Palm Health Foundation provides information on critical health issues affecting Palm Beach County residents and offers practical solutions to addressing them with our community health campaigns. Each community health campaign encourages residents to adopt healthy behaviors into their daily lives to bring them closer to achieving their full health potential. Throughout the campaigns, residents are invited to participate in a variety of free activities and events that provide health education, fun and encouragement to continue the journey toward better health.
Let's Move: Commit to Change Physical Activity Challenge
The Let’s Move: Commit to Change Physical Activity Challenge is a county-wide initiative that focuses on physical activity, nutrition and healthy behaviors. The Let’s Move initiative was originally introduced on a national level, by First Lady Michelle Obama in 2010, with the goal of decreasing childhood obesity throughout the United States. According to the National Heart, Lung and Blood Institute, nearly one in three children in the United States is overweight or obese. If this problem persists, 1/3 of all children born in 2000 or later will suffer from diabetes at some point in their lives, or will face other obesity-related health problems such as heart disease, high blood pressure, asthma and cancer.

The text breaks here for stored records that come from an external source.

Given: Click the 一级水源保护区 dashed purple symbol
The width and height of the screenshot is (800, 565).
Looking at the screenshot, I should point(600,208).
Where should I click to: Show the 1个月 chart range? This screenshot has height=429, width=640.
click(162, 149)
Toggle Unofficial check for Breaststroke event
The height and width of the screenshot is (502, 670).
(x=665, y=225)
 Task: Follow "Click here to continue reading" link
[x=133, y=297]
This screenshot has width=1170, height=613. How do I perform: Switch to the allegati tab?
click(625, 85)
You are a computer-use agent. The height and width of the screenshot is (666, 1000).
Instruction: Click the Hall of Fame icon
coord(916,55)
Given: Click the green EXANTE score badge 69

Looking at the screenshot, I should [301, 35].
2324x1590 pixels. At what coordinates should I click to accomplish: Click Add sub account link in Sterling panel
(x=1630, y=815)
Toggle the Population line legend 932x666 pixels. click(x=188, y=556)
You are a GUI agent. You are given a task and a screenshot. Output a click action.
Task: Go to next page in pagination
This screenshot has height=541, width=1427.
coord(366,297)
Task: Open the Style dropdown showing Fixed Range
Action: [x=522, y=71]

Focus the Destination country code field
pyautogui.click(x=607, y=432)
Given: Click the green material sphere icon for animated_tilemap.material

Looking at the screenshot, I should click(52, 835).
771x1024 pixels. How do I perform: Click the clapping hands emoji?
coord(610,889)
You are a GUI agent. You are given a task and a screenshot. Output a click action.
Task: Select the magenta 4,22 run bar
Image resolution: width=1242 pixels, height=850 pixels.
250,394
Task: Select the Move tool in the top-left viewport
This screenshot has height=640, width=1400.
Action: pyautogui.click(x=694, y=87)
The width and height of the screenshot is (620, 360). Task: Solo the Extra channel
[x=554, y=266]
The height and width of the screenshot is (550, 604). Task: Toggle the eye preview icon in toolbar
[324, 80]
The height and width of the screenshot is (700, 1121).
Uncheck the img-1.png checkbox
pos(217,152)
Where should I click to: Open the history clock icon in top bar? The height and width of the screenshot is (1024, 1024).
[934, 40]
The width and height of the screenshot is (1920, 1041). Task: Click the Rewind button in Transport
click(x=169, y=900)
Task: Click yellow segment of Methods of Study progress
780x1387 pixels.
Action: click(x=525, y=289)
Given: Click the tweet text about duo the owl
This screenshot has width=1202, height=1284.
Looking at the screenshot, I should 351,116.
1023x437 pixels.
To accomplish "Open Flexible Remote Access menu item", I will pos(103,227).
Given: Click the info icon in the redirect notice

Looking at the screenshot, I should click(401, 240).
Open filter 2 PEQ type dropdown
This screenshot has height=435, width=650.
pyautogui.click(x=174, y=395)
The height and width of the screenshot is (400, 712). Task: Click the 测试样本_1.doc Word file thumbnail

Palm Health Foundation responded to the alarming statistics, and began the county-wide Let’s Move: Commit to Change Physical Activity Challenge in 2012. The foundation invites residents to form teams, commit to exercising at least 30 minutes a day throughout the month of March, and log their minutes on the Let’s Move website – www.LetsMovePBC.org.
Palm Beach County logged 100,000 minutes in the first year of the challenge, and the numbers have increased every year since. In 2018, Palm Beach County logged over 32 million minutes! Palm Health Foundation’s goal is for residents who participate in the challenge to take charge of their health and continue incorporating physical activity in their daily lives beyond the month of March.
Thank A Nurse
Palm Health Foundation was established from the sale of Good Samaritan and St. Mary’s hospitals, and therefore has always had a heart for nursing. The foundation recognizes the impact that skilled nursing care has on the overall health of our community’s residents and prioritizes uplifting and advancing the nursing profession.
In addition to granting nursing scholarships annually to support nursing advancement in Palm Beach County, Palm Health Foundation also hosts the Thank a Nurse campaign every year in conjunction with National Nurses Week (May 6 – 12).
Thank a Nurse is a nursing appreciation campaign that provides local nurses and community members the opportunity to express how important and cherished our nurses are through media features and events.
Train the Brain
Train the Brain takes place between October 1st and October 31st, 2018. The goal of Train the Brain is to change the conversation around brain health by helping Palm Beach County residents understand that taking care of the brain is just as important as taking care of the body. The campaign empowers residents to take charge of their brain health. Participants are invited to visit the campaign website, www.TraintheBrainPBC.org, and take a pledge to “train their brains” to make changes in their thinking, integrate self-care behaviors into their daily routines and show compassion to individuals with acute and persistent mental health conditions. Throughout the campaign month, residents are also invited to attend free Train the Brain events throughout the county that could expose them to new brain health habits.
Train the Brain spreads the message that improved brain health leads to better health overall. Our brains can’t do pushups or run laps, but we can train our brains to minimize the harmful effects of stress and achieve balance in our lives. It’s important to learn how to feed, nurture and strengthen our brains while also eliminating activities that can cause the brain stress and ultimately lead to chronic health issues.